This album was recorded on May 19th 1996 at the thirteenth Festival International de Musique Actuelle de Victoriaville, yet was not released until 2021. That is curious considering how historically significant the music here is. The album is credited to Evan Parker alone, but the sleeve bears the subtitle "ElectroAcoustic Ensemble with Sainkho Namtchylak". Although Parker's Electro-Acoustic Ensemble (the name varies slightly, maybe for contractual reasons...) had been founded in 1992, it did not record until May 1996 when the first of its five ECM albums, Toward the Margins, was studio-recorded in London. Given the timing, it is no surprise that the personnel on that album and this live one match — Parker on saxophones, Barry Guy on bass, Paul Lytton on percussion and live electronics, Phil Wachsmann on violin, viola, live electronics and sound processing, Walter Prati and Marco Vecchi on live electronics and sound processing. Yes, four of the six members used live electronics, and three sound processing.
The other strand of the story concerns Parker and renowned Tuvan singer Sainkho Namtchylak. On May 15th 1996, when both were en route to appear at the Victoriaville festival, they played a duo gig at the Music Gallery in Toronto, the recording of which was issued as Mars Song (Victo, 1996), their only release together until this one. At the festival, Namtchylak appeared with the ElectroAcoustic Ensemble, alongside the six members who recorded in London. Unlike the ECM album, which comprised twelve tracks ranging in length from under three minutes to just over seven and a half, Fixing the Fluctuating Ideas only has two extended tracks — possibly two sets at the festival — "Fixing" with Namtchylak and "Fluctuating" without the singer, totalling just over seventy-two minutes.
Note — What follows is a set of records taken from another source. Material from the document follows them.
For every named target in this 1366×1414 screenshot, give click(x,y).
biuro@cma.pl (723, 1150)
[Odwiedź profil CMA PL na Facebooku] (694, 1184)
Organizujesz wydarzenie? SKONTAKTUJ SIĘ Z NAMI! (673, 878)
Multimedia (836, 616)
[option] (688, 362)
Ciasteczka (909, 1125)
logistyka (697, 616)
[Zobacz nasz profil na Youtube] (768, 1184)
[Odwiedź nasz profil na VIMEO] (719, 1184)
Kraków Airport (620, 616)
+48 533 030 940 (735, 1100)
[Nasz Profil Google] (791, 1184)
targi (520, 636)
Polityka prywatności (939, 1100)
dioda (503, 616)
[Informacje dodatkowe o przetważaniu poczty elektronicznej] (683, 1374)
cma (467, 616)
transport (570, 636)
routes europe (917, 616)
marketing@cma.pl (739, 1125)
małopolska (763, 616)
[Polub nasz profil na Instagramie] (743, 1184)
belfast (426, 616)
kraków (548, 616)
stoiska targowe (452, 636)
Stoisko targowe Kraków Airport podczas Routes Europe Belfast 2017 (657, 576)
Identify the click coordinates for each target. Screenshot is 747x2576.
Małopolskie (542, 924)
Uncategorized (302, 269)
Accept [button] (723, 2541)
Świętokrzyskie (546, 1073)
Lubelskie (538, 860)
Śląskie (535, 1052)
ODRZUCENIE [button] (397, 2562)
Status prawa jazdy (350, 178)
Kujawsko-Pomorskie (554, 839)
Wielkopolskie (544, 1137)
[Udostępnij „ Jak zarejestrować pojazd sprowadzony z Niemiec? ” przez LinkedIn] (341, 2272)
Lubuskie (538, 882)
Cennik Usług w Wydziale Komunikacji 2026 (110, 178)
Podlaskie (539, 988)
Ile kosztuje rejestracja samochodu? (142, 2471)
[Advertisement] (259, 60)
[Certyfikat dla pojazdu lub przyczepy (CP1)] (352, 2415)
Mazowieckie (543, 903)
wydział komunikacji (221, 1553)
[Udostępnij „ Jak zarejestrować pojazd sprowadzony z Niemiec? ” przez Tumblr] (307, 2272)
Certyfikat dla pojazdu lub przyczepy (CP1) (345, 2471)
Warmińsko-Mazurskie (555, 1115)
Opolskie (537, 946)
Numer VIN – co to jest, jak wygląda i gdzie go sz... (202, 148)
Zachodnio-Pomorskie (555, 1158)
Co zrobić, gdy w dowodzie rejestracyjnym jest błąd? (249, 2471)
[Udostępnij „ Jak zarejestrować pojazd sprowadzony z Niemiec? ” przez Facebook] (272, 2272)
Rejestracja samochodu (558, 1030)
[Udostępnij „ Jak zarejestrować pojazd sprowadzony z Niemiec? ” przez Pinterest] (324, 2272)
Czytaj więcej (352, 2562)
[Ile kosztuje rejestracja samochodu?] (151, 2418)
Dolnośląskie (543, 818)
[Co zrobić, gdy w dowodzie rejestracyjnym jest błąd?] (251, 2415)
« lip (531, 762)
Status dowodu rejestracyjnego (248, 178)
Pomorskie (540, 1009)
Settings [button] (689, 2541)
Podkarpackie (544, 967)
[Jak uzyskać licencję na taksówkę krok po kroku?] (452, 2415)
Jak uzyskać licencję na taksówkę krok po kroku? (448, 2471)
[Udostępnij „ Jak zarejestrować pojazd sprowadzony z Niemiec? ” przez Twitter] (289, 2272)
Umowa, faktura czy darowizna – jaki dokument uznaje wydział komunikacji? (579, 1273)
Just as Mars Song did, "Fixing" illustrates how suited Parker's saxophone and Namtchylak's voice are to one another. It also demonstrates how suitable each of those elements is for the signal processing in which this ensemble specialises. After an opening ululation from the singer, which gives a taste of her extraordinary capabilities, Namtchylak falls into line and her contributions no longer dominate but are on a par with the other ensemble members. As the singer would find it very difficult to be ordinary, her contributions, both real-time and sampled and manipulated, repeatedly command attention. On this showing, it seems strange that this was a one-off performance with the ensemble and she was never (yet) invited back. By comparison, it would have been easy for "Fluctuating" to sound flat and empty. Fortunately, that is not so, as the piece has its own fascinations, in particular that it is a rare early live recording of the ensemble, something ECM did not get around to for another six years. Yes, in different ways this album is historically significant; just as importantly, it also makes great listening.